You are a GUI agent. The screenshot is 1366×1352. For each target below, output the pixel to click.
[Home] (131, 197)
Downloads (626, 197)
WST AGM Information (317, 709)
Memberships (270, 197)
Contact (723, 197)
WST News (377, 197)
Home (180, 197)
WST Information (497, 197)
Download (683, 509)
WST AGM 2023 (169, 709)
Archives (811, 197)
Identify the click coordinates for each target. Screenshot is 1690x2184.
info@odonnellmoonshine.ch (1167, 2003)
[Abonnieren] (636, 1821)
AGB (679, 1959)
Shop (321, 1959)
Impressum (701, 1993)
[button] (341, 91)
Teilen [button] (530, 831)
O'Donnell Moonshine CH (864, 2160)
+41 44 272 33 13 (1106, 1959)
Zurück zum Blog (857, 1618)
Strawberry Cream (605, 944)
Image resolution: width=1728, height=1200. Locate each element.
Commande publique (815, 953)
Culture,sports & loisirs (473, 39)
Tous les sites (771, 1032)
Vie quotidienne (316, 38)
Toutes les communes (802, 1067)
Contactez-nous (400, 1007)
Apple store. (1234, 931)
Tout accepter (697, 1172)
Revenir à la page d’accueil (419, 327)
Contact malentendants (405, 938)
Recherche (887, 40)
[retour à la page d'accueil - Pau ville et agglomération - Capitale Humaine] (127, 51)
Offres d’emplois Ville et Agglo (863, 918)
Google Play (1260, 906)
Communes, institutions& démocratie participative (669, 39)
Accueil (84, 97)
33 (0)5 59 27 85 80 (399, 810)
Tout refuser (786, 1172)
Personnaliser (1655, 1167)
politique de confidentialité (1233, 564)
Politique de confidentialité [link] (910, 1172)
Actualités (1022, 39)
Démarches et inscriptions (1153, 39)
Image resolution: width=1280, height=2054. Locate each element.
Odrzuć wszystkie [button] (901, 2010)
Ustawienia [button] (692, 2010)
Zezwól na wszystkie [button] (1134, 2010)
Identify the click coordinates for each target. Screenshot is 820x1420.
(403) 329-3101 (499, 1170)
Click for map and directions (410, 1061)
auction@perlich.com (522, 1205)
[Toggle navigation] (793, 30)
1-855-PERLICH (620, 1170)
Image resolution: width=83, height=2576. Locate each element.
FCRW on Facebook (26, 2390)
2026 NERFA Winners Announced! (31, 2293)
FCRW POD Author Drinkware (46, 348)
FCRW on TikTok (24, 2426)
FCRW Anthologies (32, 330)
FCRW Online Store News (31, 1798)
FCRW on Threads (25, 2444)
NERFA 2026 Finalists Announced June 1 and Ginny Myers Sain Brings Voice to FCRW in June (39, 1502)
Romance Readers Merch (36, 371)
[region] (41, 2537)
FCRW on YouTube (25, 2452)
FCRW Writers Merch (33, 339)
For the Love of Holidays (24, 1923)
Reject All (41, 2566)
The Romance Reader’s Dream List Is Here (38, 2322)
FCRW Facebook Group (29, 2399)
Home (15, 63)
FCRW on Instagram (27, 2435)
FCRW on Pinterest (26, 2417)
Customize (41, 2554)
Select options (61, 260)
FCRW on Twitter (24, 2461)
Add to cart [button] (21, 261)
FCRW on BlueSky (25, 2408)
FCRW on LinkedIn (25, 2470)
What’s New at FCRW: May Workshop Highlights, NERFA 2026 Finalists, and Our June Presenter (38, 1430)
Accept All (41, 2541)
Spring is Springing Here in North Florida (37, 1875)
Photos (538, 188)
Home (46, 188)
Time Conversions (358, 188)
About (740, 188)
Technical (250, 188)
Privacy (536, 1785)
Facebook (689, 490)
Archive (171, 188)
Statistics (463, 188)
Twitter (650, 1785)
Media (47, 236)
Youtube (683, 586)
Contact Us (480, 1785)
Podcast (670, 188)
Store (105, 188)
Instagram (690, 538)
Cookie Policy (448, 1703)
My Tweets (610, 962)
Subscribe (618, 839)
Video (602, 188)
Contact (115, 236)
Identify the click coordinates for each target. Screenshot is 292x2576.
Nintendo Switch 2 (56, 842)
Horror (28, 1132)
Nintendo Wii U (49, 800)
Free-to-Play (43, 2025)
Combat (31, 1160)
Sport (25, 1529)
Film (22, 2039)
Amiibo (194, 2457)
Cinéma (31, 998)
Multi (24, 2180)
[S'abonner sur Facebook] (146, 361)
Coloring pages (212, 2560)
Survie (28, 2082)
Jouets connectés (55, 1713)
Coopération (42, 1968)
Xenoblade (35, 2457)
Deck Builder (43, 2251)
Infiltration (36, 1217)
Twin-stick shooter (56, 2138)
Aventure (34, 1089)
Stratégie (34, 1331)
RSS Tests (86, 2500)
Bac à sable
________
▶ _WHAT TO PRODUCE_
Across the listing above, how many lines include the word "Information"? Answer with only the number.

▶ _EXERCISE ANSWER_
2